Duplicate the lines of the items beginning with the line that contains "Given: Click the rotate box icon in Scene 1" and ending with the line that contains "Looking at the", leaving out the pictures.

## Data for this exercise
--- Begin ---
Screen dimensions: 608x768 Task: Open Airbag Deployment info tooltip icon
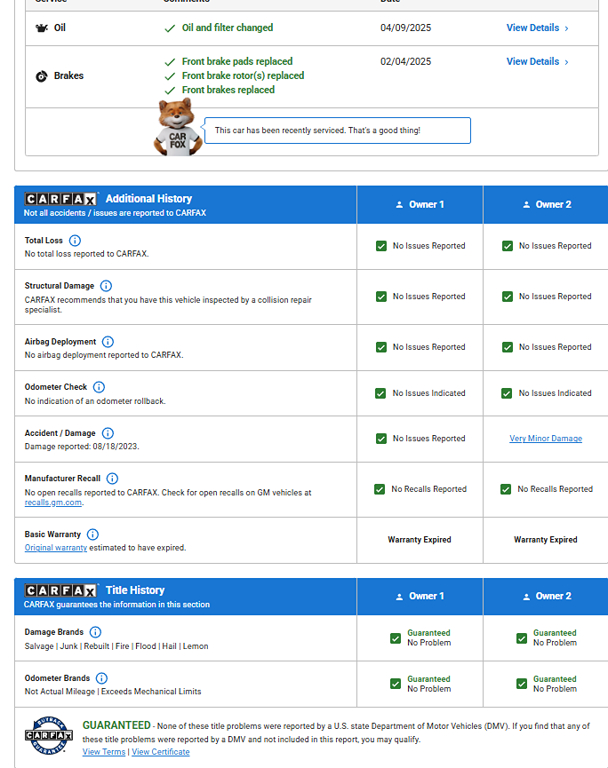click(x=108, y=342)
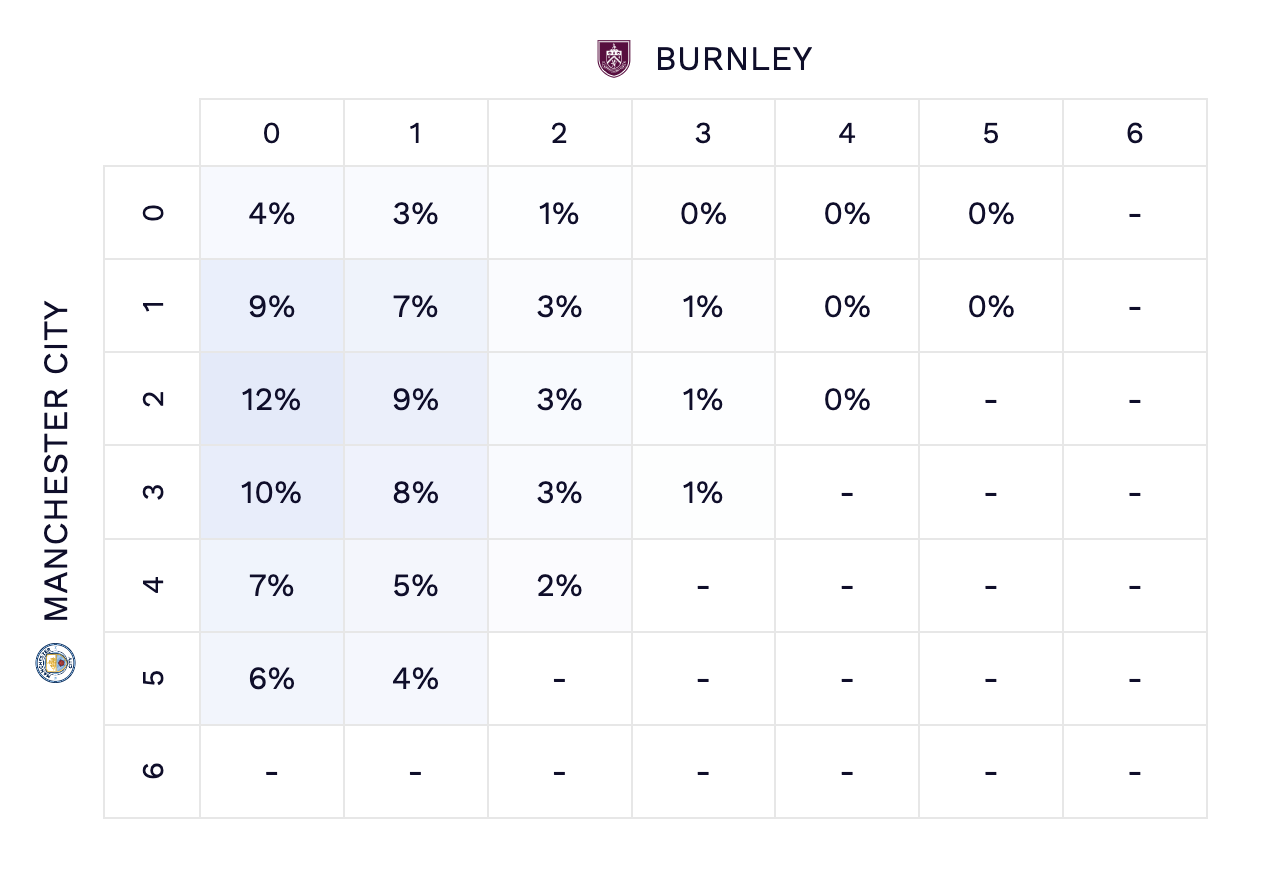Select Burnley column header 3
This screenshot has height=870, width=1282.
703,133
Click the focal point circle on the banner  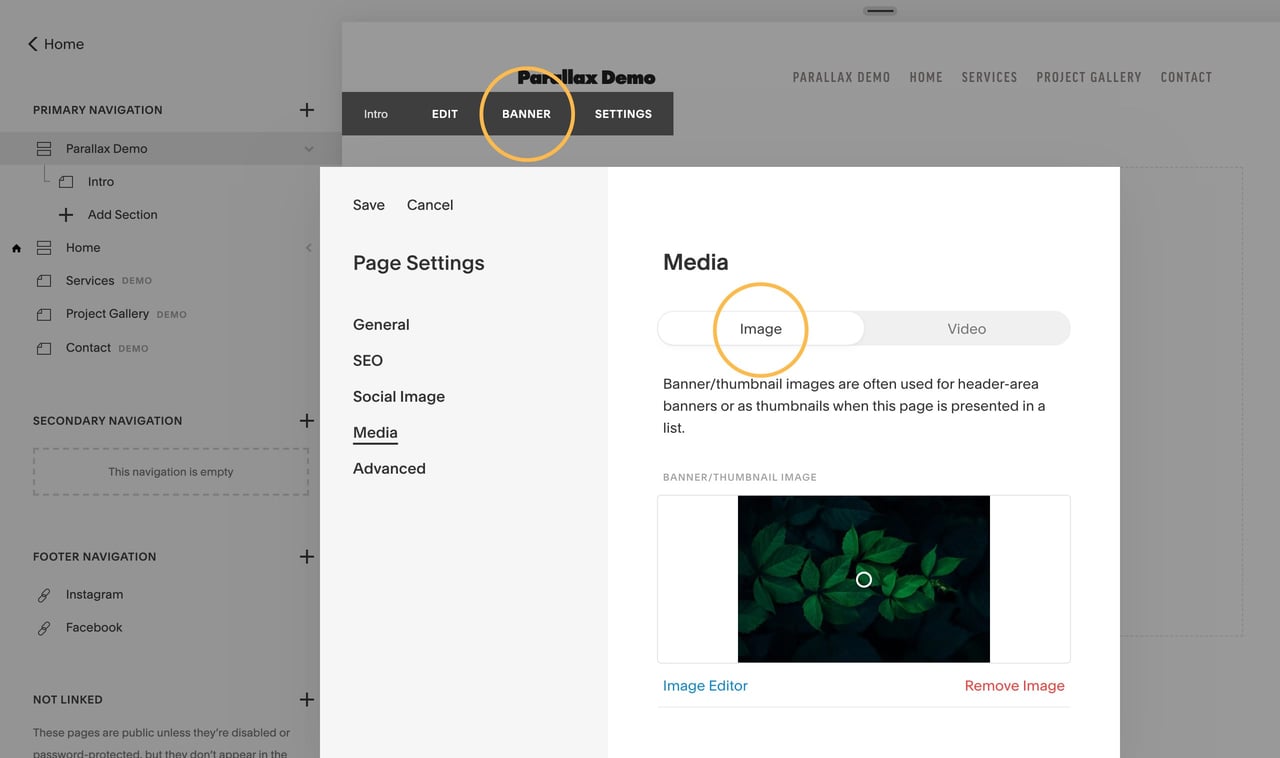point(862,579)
--- End ---
--- Begin ---
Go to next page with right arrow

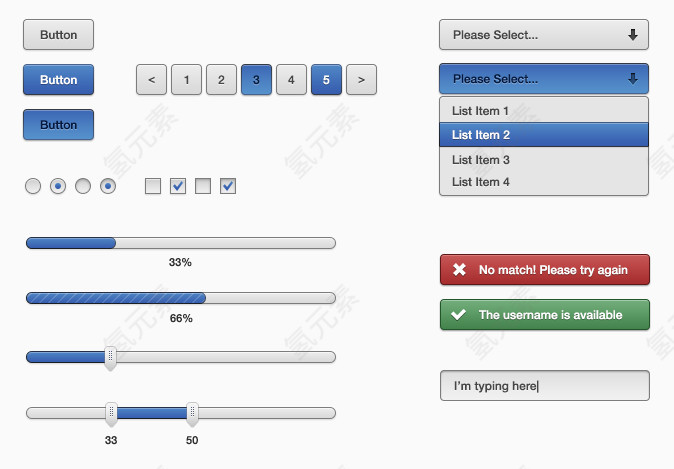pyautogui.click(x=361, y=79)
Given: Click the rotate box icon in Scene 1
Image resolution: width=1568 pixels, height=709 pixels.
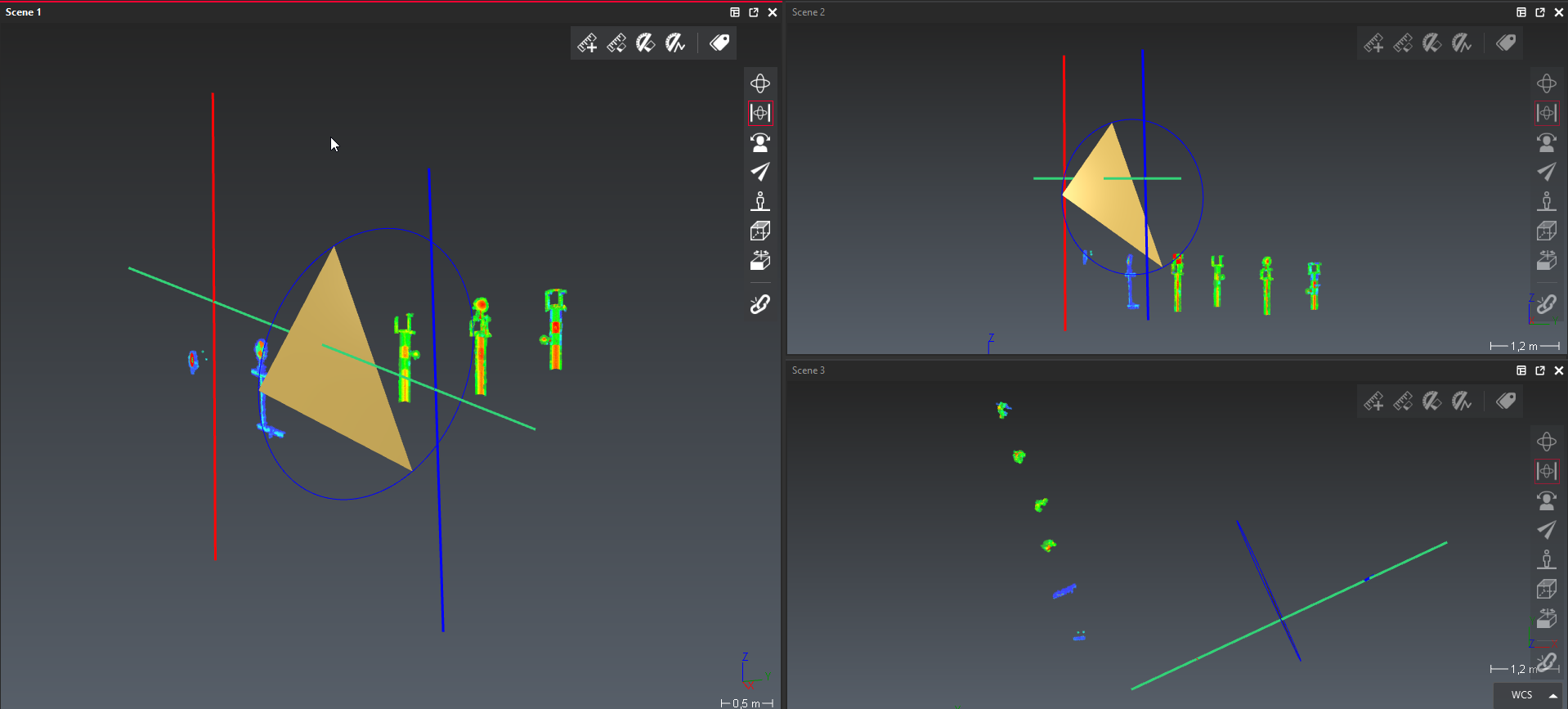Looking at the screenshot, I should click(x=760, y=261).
--- End ---
## Solution for this problem
Given: Click the rotate box icon in Scene 1
Image resolution: width=1568 pixels, height=709 pixels.
Looking at the screenshot, I should click(x=760, y=261).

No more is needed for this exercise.